As for us, my choice for this evening was Rasika’s – a wonderful Indian restaurant with an original design for their flash-based website. The site worked as a sales tool, mainly because of the luxurious imagery of the decor and food (the two things I really cared about). Now the only question is if the actual experience will live up to the website …
At the outset sorry Rohit, to use your blog to send this. I have searched for your contact information, but dint get it 🙁 OK. I am Narayanan, director for 360 Degree Interactive , a Chennai, India based interactive agency + web 2.0 company. We are now working on a project for the advertising industry [this is basically an online collaborative application for designers, creative professionals and advertising guys] called TracBac.
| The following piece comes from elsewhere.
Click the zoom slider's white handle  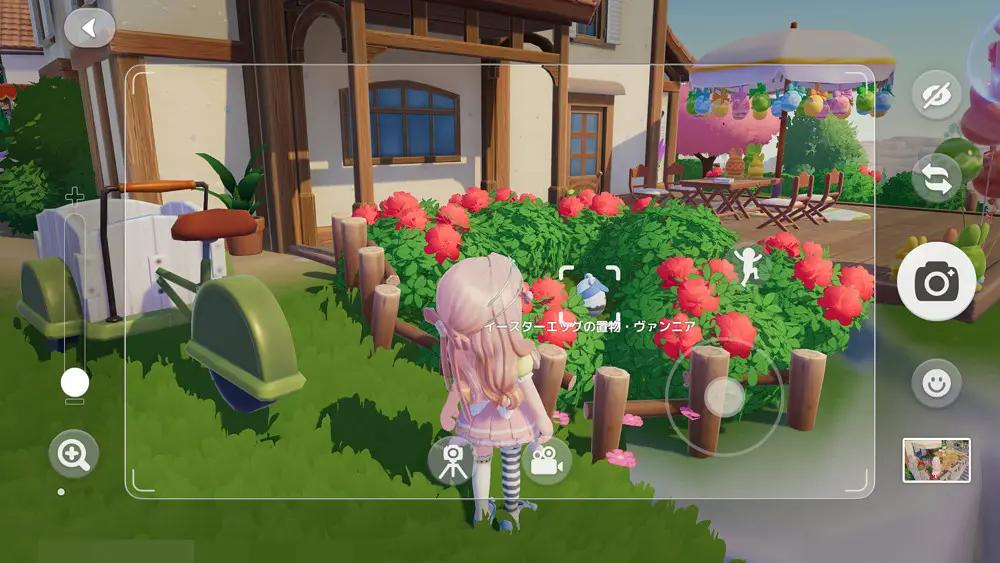pos(75,382)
You can view the invite at https://www.tracbac.com and you can get more information about the app, https://www.tracbac.com/TracBac.pdf Have a look and if you think, this is a bloggable material, you can do that.
Hooray just the post I was looking for. I am trying to set up a webpage for a friend who is just about to open his new restaurant in South Africa.
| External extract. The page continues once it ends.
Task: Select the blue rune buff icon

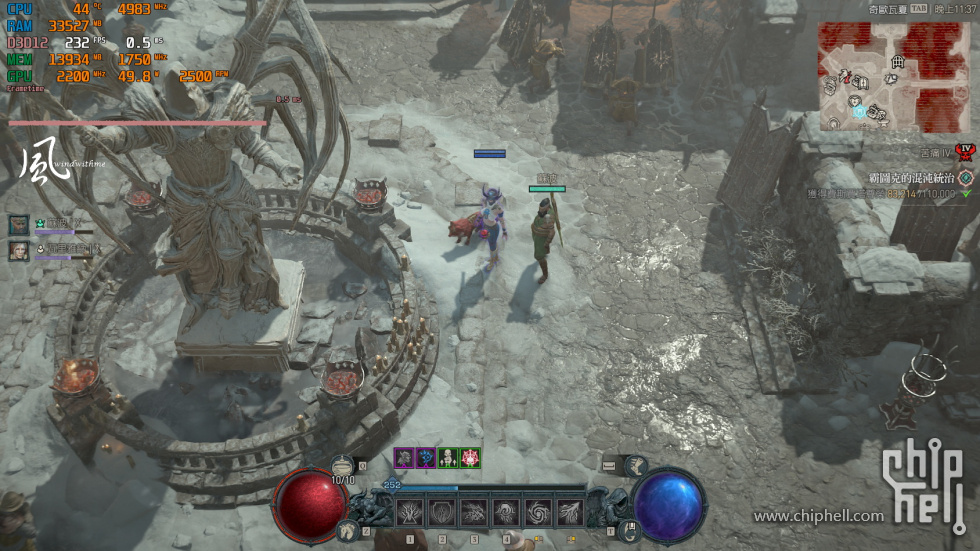Action: click(426, 457)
We were rather hoping that an offer of free beer for those that offered inbound links might be a very web 2.0 community building type of thing.
I will now try and put your advice in place.
Cheers
Gary
“Look What I Did With Front Page” – the snicker caught me by surprise.
~A
Thanks for your needful information.The article which you wrote on this blog is too good.The information which you have provided in the article is worth full for every business man to make his business a success in life. It has been educated how we need to startup registration in online restaurant community.
Those are all great tips. Thanks for the helpful advice, I’m happy for all your success.
Hi Rohit, just surfed in (looks like a few years late :). I agree 100% with your thoughts on this matter and I’m always happy to come across articles like this that address the fundamental lack of accessibility that plagues many Flash-based restaurant websites. I’ve developed a new web app to help out with addressing this problem, http://www.LetsEat.at, a free online website builder for the restaurant industry. It manages to get through many of the above bullet-points (printable menus, mobile-friendly, etc.). I’d love to hear your two cents on it you ever have time. Thanks!
This is great! I would add that once people have a website, they should keep it up to date! So many restaurant sites carry old wine lists or outdated menus. The website it a key part of the customer experience!